There is a new alien language which uses the latin alphabet. However, the order among letters are unknown to you. You receive a list of words from the dictionary, where words are sorted lexicographically by the rules of this new language. Derive the order of letters in this language.

For example,
Given the following words in dictionary,

[
  "wrt",
  "wrf",
  "er",
  "ett",
  "rftt"
]

The correct order is: "wertf".

Note:

1. You may assume all letters are in lowercase.
2. If the order is invalid, return an empty string.
3. There may be multiple valid order of letters, return any one of them is fine.

思路，就是拓扑排序，从单词之间的关系来得到图的关系，然后用hashmap来建立图。
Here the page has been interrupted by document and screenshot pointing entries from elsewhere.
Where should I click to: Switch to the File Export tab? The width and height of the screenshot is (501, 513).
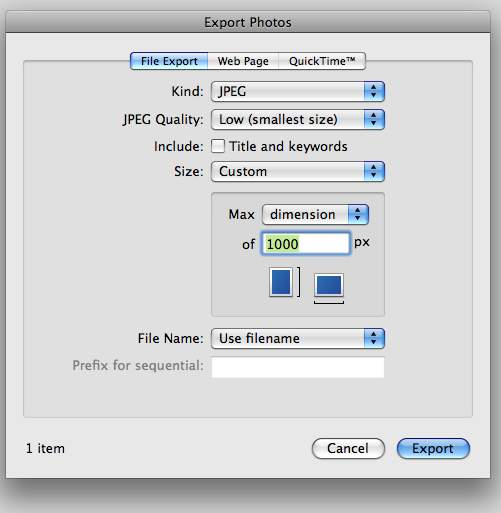pyautogui.click(x=169, y=61)
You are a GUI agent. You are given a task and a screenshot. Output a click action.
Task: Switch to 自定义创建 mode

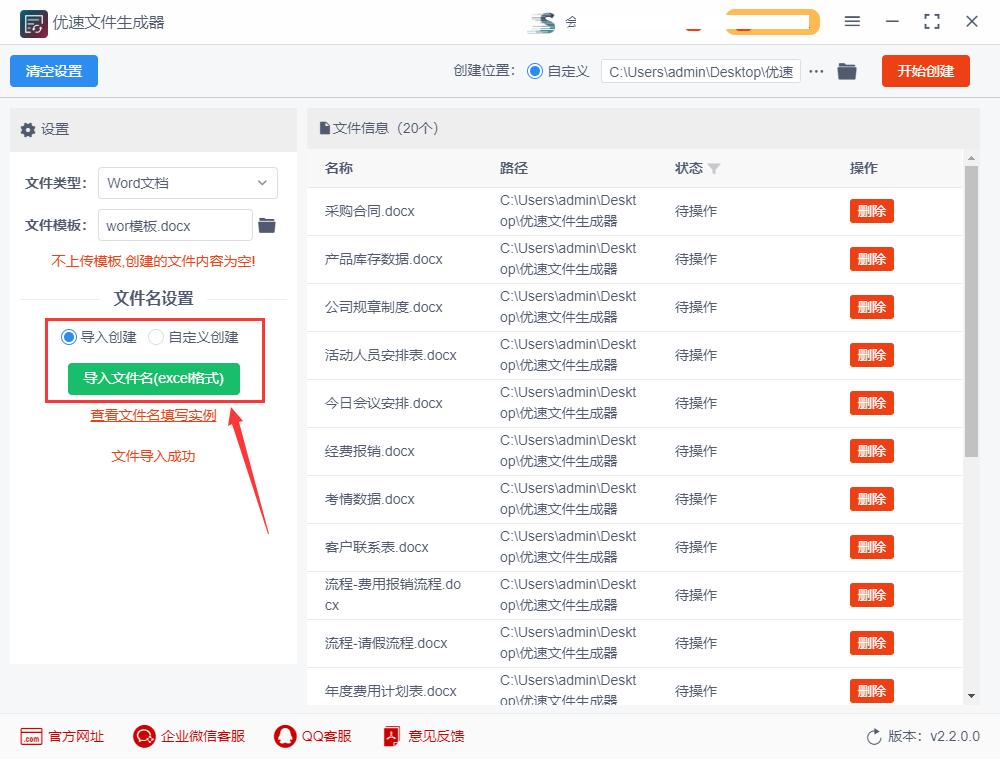point(156,337)
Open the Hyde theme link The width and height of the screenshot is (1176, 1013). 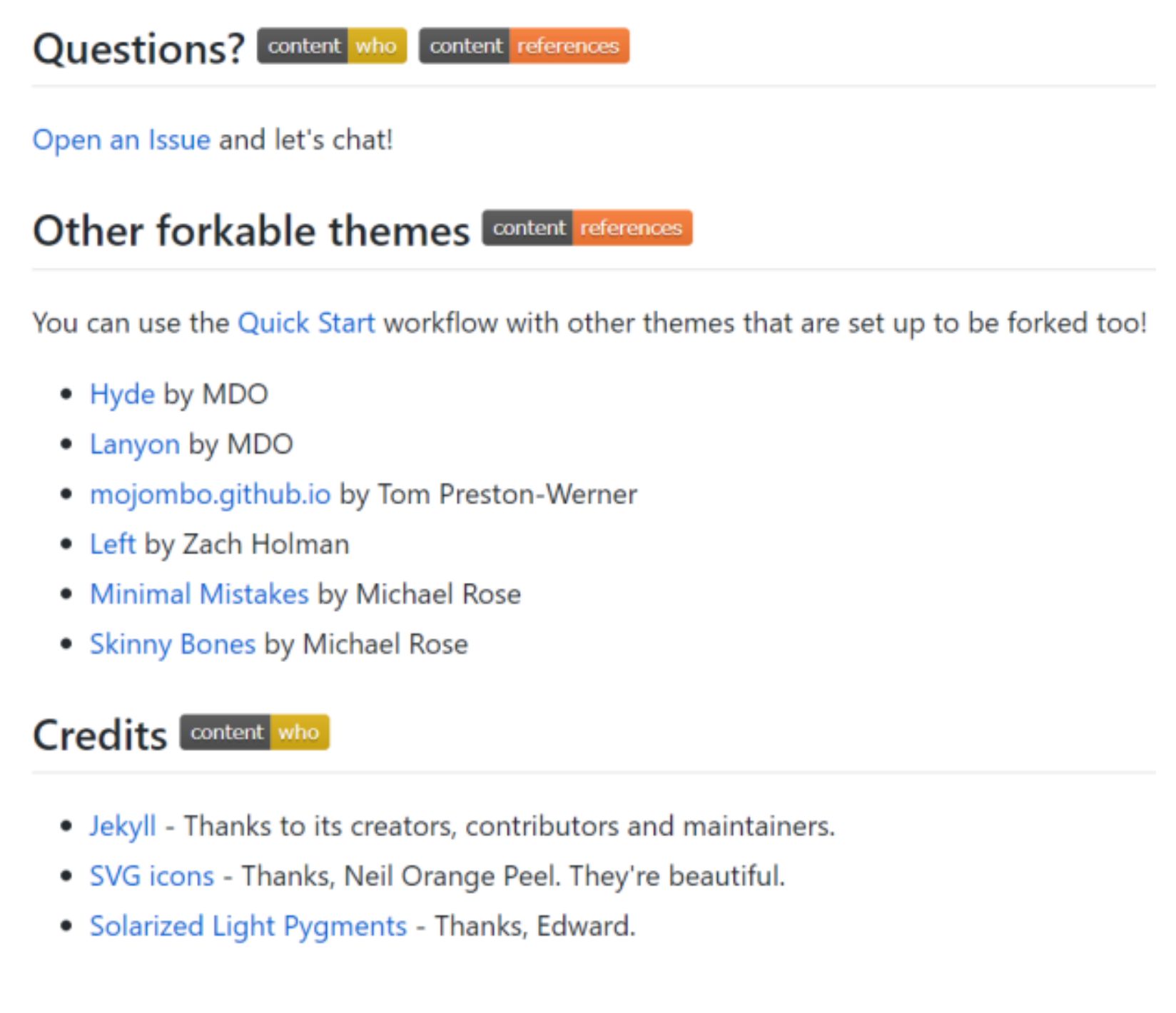(x=122, y=394)
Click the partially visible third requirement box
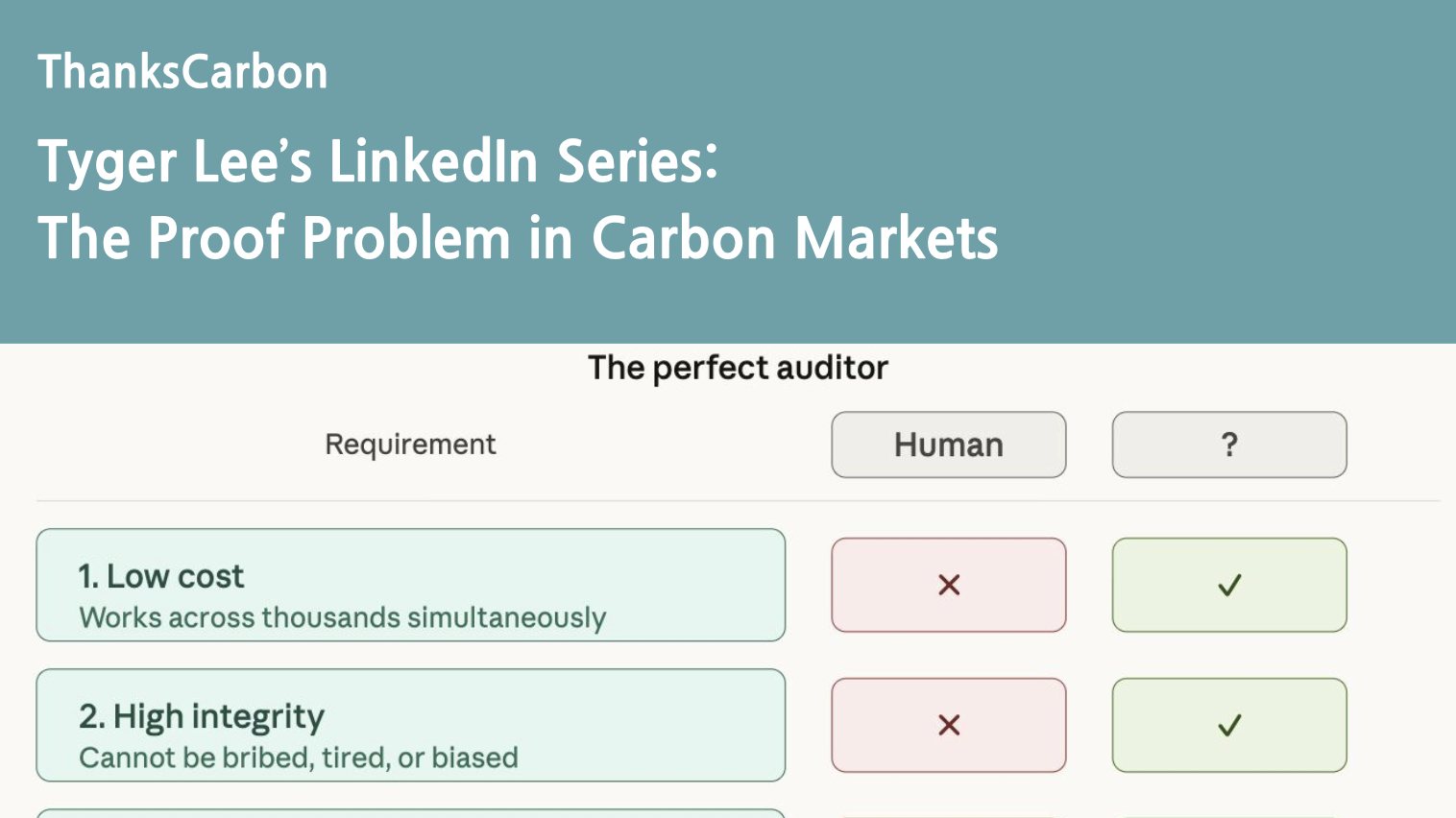This screenshot has height=818, width=1456. pyautogui.click(x=410, y=813)
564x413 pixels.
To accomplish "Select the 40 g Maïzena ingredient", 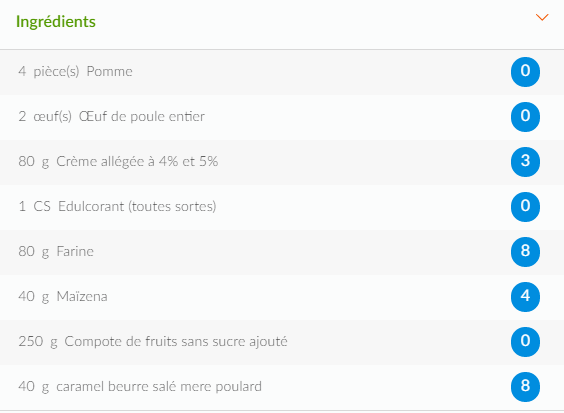I will point(282,297).
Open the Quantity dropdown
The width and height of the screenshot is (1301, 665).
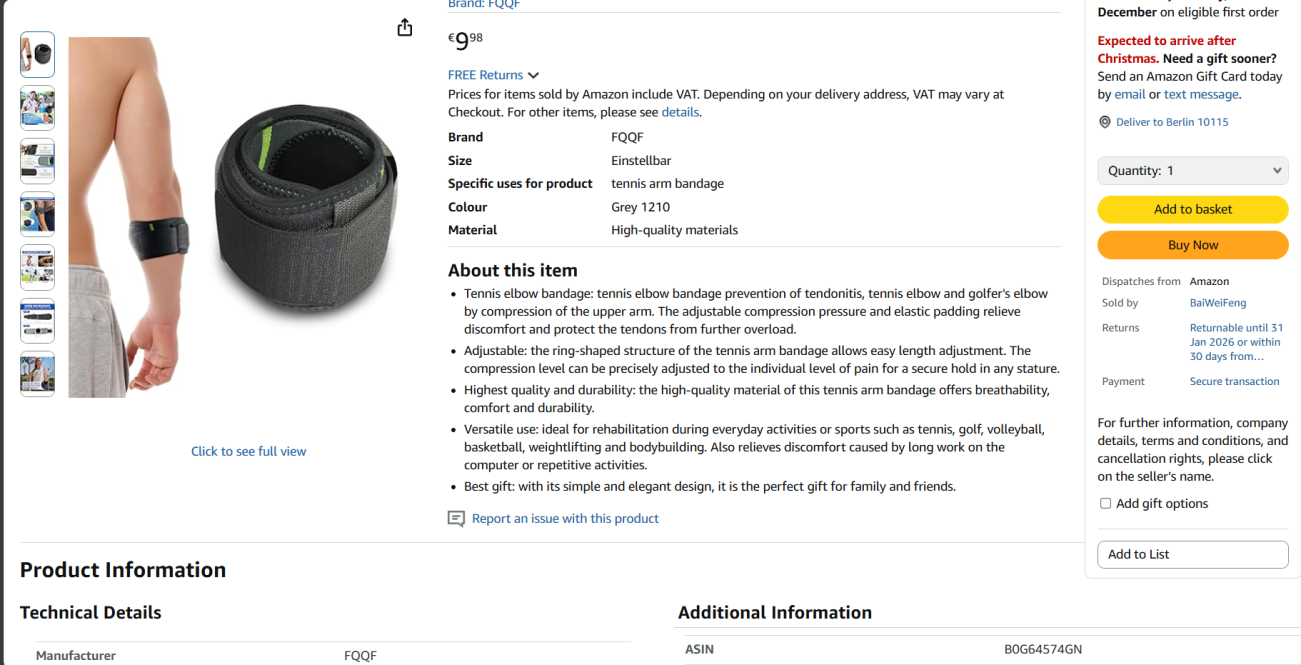(x=1192, y=171)
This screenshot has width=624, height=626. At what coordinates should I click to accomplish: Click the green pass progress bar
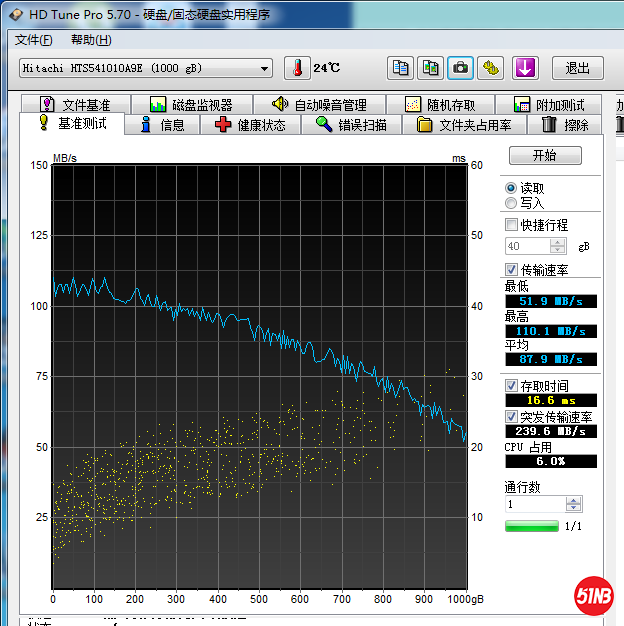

注意分函数写程序，这样清晰，而且容易debug；注意indegree需要把每个node全部赋值为0；然后再进行+1；注意所有的char都是一个node，都是字母；这题有个特列：abc, ab, return  ""; 就是前面的相等，return "";

class Solution {
    public String alienOrder(String[] words) {
        HashMap<Character, HashSet<Character>> graph = new HashMap<>();
        HashMap<Character, Integer> indegree = new HashMap<>();
        for(String word: words) {
            for(int i = 0; i < word.length(); i++) {
                char c = word.charAt(i);
                graph.putIfAbsent(c, new HashSet<Character>());
            }
        }
        
        for(int i = 0; i < words.length - 1; i++) {
            String a = words[i];
            String b = words[i + 1];
            int minlen = Math.min(a.length(), b.length());
            for(int j = 0; j < minlen; j++) {
                if(a.charAt(j) != b.charAt(j)) {
                    graph.get(a.charAt(j)).add(b.charAt(j));
                    break;
                }
            }
            if(a.length() > b.length() && a.startsWith(b)) {
                return "";
            }
        }
        
        //build indegree;
        for(Character node: graph.keySet()) {
            indegree.putIfAbsent(node, 0);
            for(Character neighbor: graph.get(node)) {
                // node -> neighbor;
                indegree.put(neighbor, indegree.getOrDefault(neighbor, 0) + 1);
            }
        }
        
        Queue<Character> queue = new LinkedList<>();
        for(Character c: graph.keySet()) {
            if(indegree.get(c) != null && indegree.get(c) == 0) {
                queue.offer(c);
            }
        }
        
        StringBuilder sb = new StringBuilder();
        while(!queue.isEmpty()) {
            Character ch = queue.poll();
            sb.append(ch);
            if(graph.get(ch) != null) {
                for(Character neighbor: graph.get(ch)) {
                    indegree.put(neighbor, indegree.get(neighbor) - 1);   
                    if(indegree.get(neighbor) == 0) {
                        queue.offer(neighbor);
                    }
                }
            }
        }
        return sb.length() == graph.keySet().size() ? sb.toString() : "";
    }
}